White House officials say that it will offer up $6B USD in a one-time bailout offer to the pair if they can complete negotiations.  The Obama administration hopes a deal with Fiat, which already saw its own successful turnaround a few years ago, could save Chrysler.  However, if the pair cannot reach a deal the administration is prepared to walk away from funding, likely leaving Chrysler to its demise.

If this occurs, Chrysler's assets are likely headed for a complete sell-off.  It has no funds for other alternatives, and it already has undergone a previous devastating bankruptcy.

For GM, Washington is demanding a massive restructuring of the company's leadership, which started with the removal of Rick Wagoner.  The White House offered 60 days of operating money to sustain the company while it restructured, if it complies.  Fritz Henderson, GM's president and chief operating officer, reportedly has become the new CEO in compliance with the plan.  Board member Kent Kresa, the former chairman and CEO of defense contractor Northrop Grumman Corp., has taken over as the new chairman of the board.

According to White House officials, the majority of the rest of the board are expected to step down. 

After 60 days, GM is likely on its own unless the Obama administration has a change of heart.  GM has previously said that without bailout funds it cannot survive, and will be forced to liquidate.  So while its terms are just slightly gentler than Chrysler's, it ultimately may meet the same end.

President Obama stated on Meet The Press over the weekend, "We think we can have a successful U.S. auto industry.
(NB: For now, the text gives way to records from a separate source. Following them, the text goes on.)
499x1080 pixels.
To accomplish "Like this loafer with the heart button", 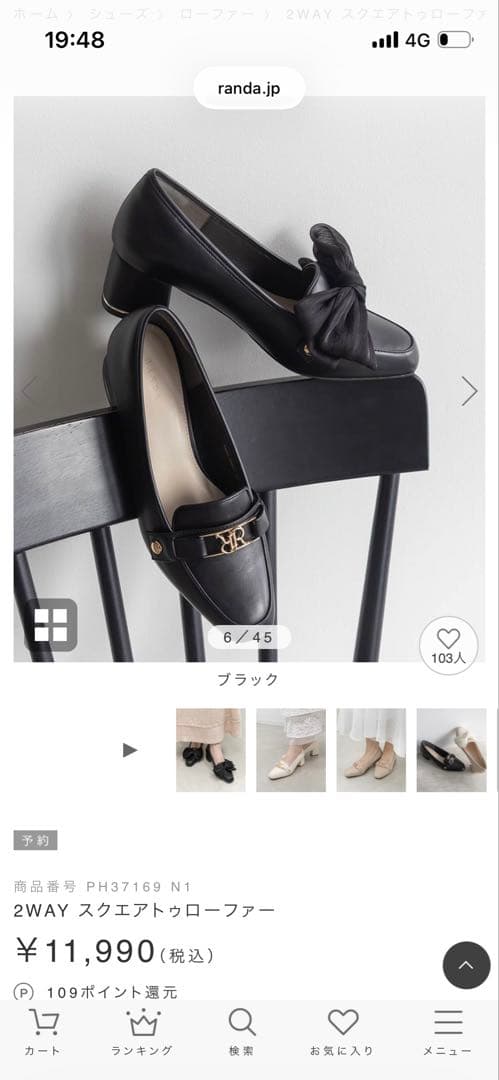I will pos(448,645).
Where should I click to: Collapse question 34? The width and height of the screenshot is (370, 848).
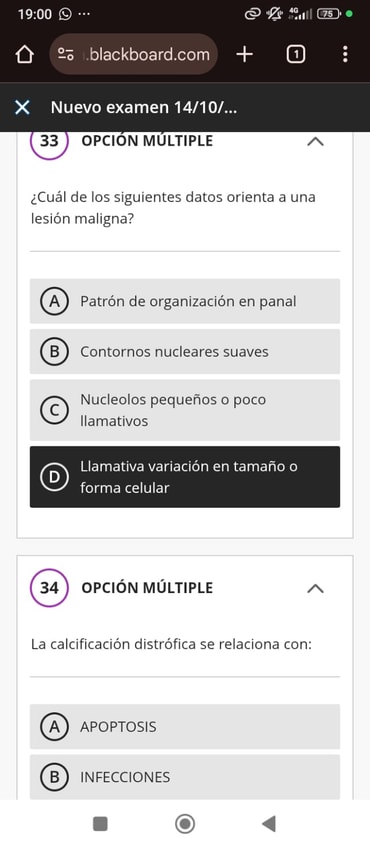pos(315,588)
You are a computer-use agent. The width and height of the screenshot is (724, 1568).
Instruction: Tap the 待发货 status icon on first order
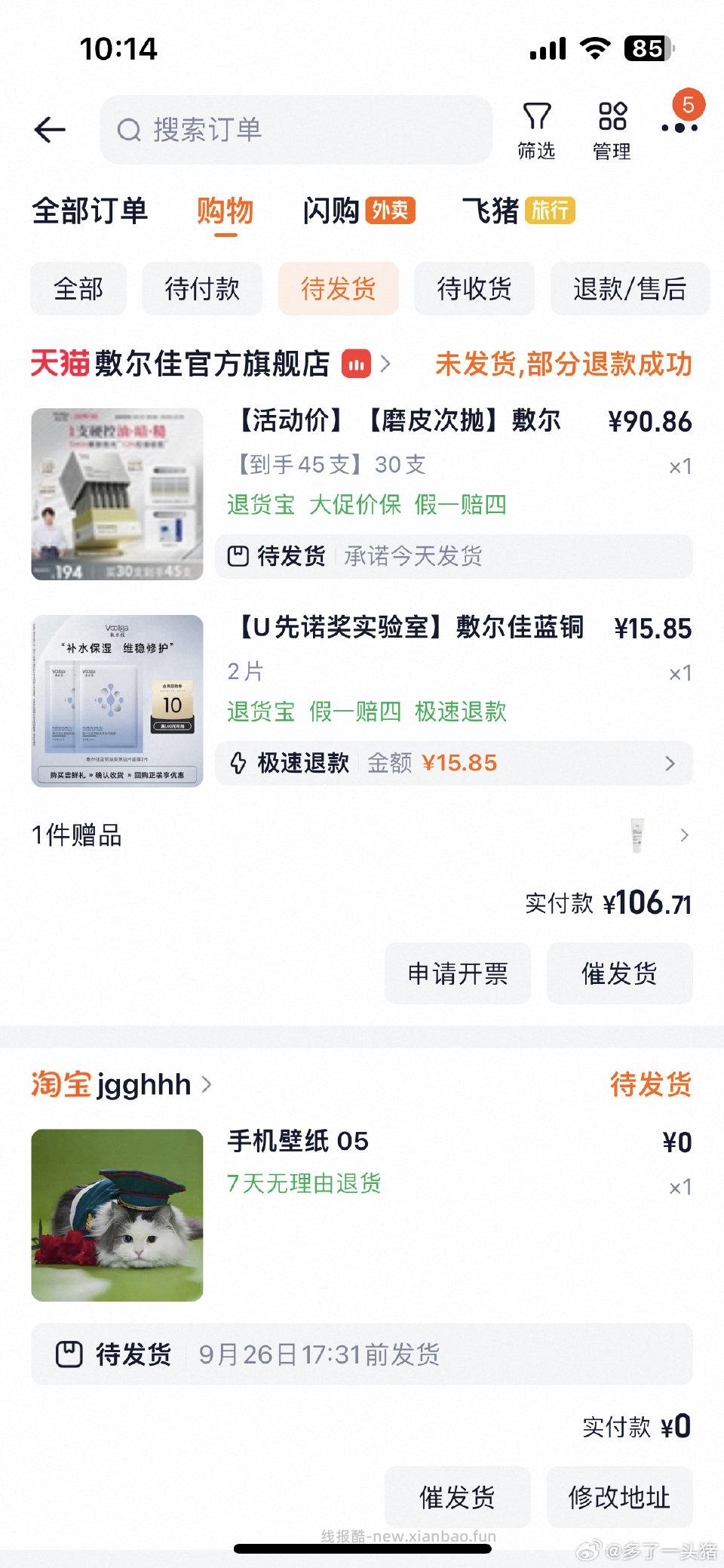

But it's got to be one that's realistically designed to weather this storm and to emerge -- at the other end -- much more lean, mean and competitive than it currently is."

The Obama administration made the decision in the face of growing public discontent over the bailout.  Administration officials said that GM and Chrysler had not made good on their promises, and that the administration was doing the companies a favor not calling in the billions in bailout loans -- yet.  The White House remains optimistic that Chrysler and GM may survive, if they play by their rules.  The Obama administration says GM, in particular, has the best hopes as they say it has strong research potential with programs like the Chevy Volt, and still enjoys a good brand name.

Despite slashing thousands of jobs, GM and Chrysler have a gargantuan task ahead of them in trying to survive.  GM owes $28B USD to bondholders and $20B USD in retirement benefit and healthcare to former employees.  Chrysler owes about $7B USD in debt, mostly to banks, and owes $10.6B USD in retirement and health care.

If either company fails to meet the government's terms, administration officials reportedly want a forced restructuring under court supervision, rather than Chapter 11 bankruptcy.  Administration officials say that Chapter 11 is not their goal, but that there could be a "role for a court supervised process to effect the restructuring... different from Chapter 11."  However, many within both companies and many financial analysts state that such restructuring is high infeasible and liquidation is the only possible outcome.

Regardless of what the end result is, it is clear that whatever form GM or Chrysler emerge in, they will be much smaller.  In the process many tech professionals will be laid off, many dealerships will close, and many suppliers will likely fold.  In this respect the recession has just claimed its largest casualty yet.